AVAILABLE DATA:
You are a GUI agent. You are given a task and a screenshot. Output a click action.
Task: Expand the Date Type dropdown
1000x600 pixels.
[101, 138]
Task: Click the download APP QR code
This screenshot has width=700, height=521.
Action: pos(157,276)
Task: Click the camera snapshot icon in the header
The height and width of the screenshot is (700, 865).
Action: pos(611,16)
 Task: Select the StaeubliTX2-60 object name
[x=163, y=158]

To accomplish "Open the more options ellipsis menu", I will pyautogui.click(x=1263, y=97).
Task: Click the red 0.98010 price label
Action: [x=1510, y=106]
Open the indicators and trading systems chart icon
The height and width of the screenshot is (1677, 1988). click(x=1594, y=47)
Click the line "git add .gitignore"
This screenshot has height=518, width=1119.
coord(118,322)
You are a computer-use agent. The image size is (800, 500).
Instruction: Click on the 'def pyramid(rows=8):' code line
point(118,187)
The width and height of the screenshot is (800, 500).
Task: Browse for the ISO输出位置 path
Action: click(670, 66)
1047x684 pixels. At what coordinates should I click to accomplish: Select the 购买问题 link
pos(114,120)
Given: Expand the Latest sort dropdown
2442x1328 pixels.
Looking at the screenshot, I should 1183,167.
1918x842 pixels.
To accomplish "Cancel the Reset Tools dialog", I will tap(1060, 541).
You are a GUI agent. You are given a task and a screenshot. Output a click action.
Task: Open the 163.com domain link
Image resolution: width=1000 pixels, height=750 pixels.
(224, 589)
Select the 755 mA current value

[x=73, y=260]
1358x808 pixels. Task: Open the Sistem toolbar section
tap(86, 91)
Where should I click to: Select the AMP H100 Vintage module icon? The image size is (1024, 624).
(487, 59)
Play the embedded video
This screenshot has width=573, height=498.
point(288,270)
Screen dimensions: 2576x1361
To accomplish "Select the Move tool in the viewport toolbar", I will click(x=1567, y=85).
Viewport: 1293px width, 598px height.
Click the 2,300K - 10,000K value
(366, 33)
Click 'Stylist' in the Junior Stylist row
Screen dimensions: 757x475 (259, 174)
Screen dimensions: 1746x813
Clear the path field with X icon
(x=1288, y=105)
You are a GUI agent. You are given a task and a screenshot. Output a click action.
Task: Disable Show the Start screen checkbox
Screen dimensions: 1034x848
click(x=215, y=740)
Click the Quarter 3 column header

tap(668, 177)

SET PROBLEM: Copy out all of the records above again, replacing "GUI agent" with "GUI assistant" wherever it appears and leaving every other character unchanged.

ANSWER TO THIS PROBLEM:
You are a GUI assistant. You are given a task and a screenshot. Output a click action.
Task: Expand the Date Type dropdown
1000x600 pixels.
[101, 138]
Task: Click the download APP QR code
This screenshot has width=700, height=521.
Action: pos(157,276)
Task: Click the camera snapshot icon in the header
The height and width of the screenshot is (700, 865).
Action: pos(611,16)
 Task: Select the StaeubliTX2-60 object name
[x=163, y=158]

To accomplish "Open the more options ellipsis menu", I will pyautogui.click(x=1263, y=97).
Task: Click the red 0.98010 price label
Action: [x=1510, y=106]
Open the indicators and trading systems chart icon
The height and width of the screenshot is (1677, 1988). click(x=1594, y=47)
Click the line "git add .gitignore"
This screenshot has height=518, width=1119.
coord(118,322)
You are a computer-use agent. The image size is (800, 500).
Instruction: Click on the 'def pyramid(rows=8):' code line
point(118,187)
The width and height of the screenshot is (800, 500).
Task: Browse for the ISO输出位置 path
Action: click(670, 66)
1047x684 pixels. At what coordinates should I click to accomplish: Select the 购买问题 link
pos(114,120)
Given: Expand the Latest sort dropdown
2442x1328 pixels.
Looking at the screenshot, I should 1183,167.
1918x842 pixels.
To accomplish "Cancel the Reset Tools dialog", I will tap(1060, 541).
You are a GUI assistant. You are given a task and a screenshot. Output a click action.
Task: Open the 163.com domain link
Image resolution: width=1000 pixels, height=750 pixels.
(224, 589)
Select the 755 mA current value

[x=73, y=260]
1358x808 pixels. Task: Open the Sistem toolbar section
tap(86, 91)
Where should I click to: Select the AMP H100 Vintage module icon? The image size is (1024, 624).
(487, 59)
Play the embedded video
This screenshot has width=573, height=498.
point(288,270)
Screen dimensions: 2576x1361
To accomplish "Select the Move tool in the viewport toolbar", I will click(x=1567, y=85).
Viewport: 1293px width, 598px height.
Click the 2,300K - 10,000K value
(366, 33)
Click 'Stylist' in the Junior Stylist row
Screen dimensions: 757x475 (259, 174)
Screen dimensions: 1746x813
Clear the path field with X icon
(x=1288, y=105)
You are a GUI assistant. You are given a task and a screenshot. Output a click action.
Task: Disable Show the Start screen checkbox
Screen dimensions: 1034x848
click(x=215, y=740)
Click the Quarter 3 column header

tap(668, 177)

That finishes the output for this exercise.